The trick is that not all of the document needs to be re-colored when something changes. But how much really needs to be re-colored? Not many editors do this part right. I have seen editors that re-color the previous three lines and the next three lines. That approach works most of the time, but it is pretty easy to fool.

Initial State

Every so often the syntax lexer returns to what are known as the initial state. At these times, the lexer returns a token and continues lexing as if it were at the beginning of the document again. Since the lexer acts as if it were at the beginning of the document from an initial state, the lexer could be restarted from this point without effecting the coloring of what comes afterwords. It can be determined from the last token returned if the lexer is in the initial state after returning that token.

So that solves half the problem. Just re-color the document from the last initial state. If the user is only going to append to the end of the document, this solves the problem. We can just keep track of the last initial state and re-color from there to the end of the document. But what if something in the middle of the document changes? We really need to keep track of all initial states so that we can restart the lexer from near anywhere in the document. Then we won't need to color the entire rest of the document either. If the lexer returns to an initial state at the same point that it returned to an initial state the last time, the rest of the document is already colored correctly.

Example

The demo keeps the list of initial states in a balanced tree.

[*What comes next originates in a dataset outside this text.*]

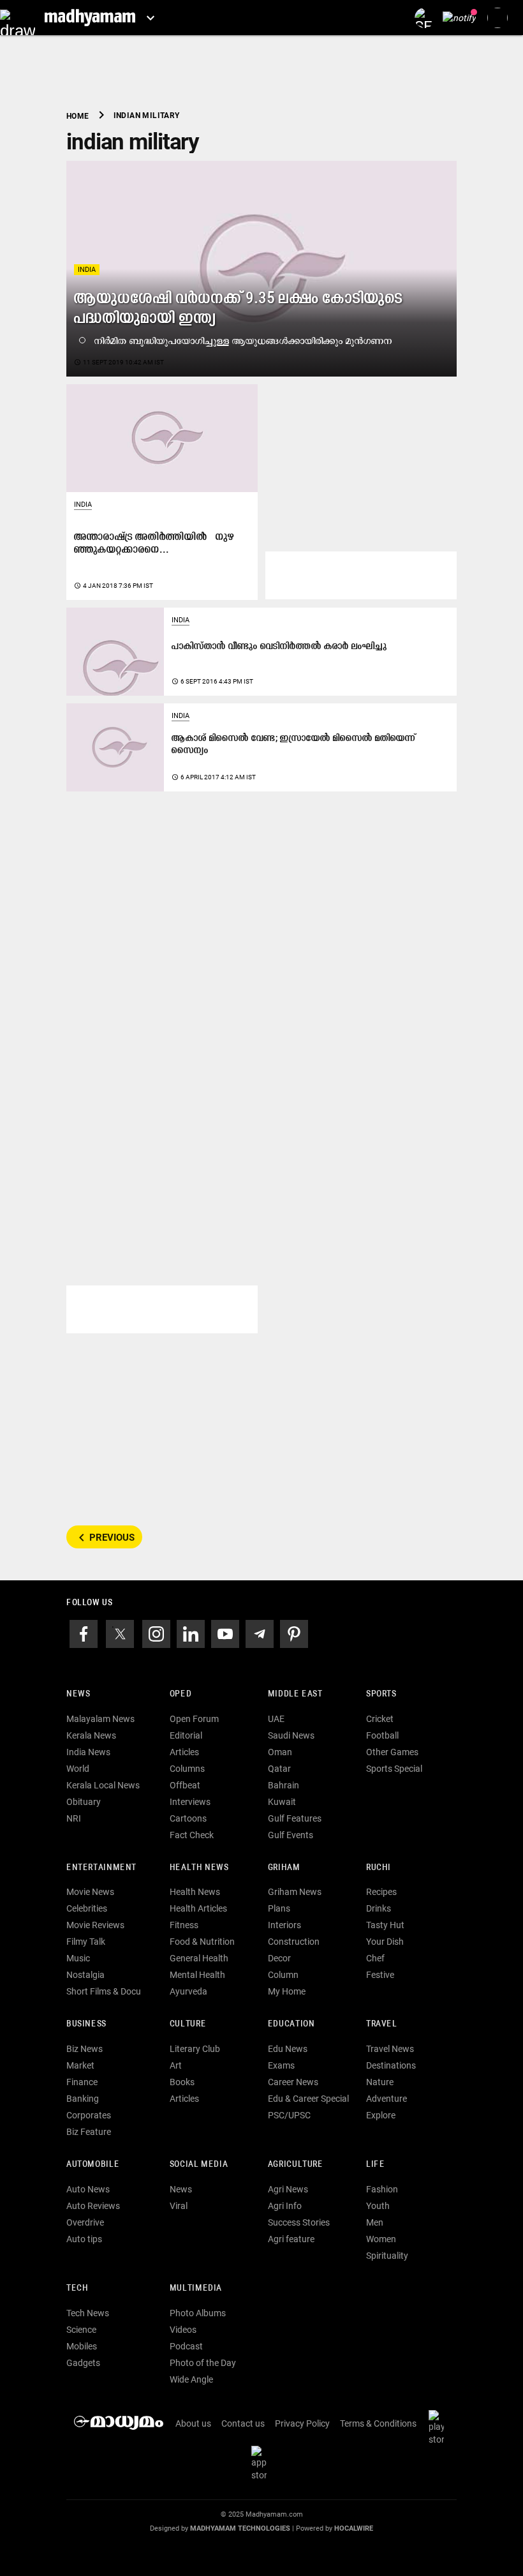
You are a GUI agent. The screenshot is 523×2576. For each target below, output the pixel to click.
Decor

If desired the list could be included with the meta data of the document or stored in some other fashion. Care must be taken when looking at initial positions after start position. If text has been added or removed from the document, the positions after the addition/removal will have changed.

Only what is Visible

The initial coloring time for a document may become an issue. One way around this would be to only color what is visible on the screen. If the user scrolls, then more of the document will have to be colored as the user scrolls.

Another approach that is used by the demo is to start a separate thread to do the coloring. In this case, the document coloring happens in the background and the user may modify the document while that happens.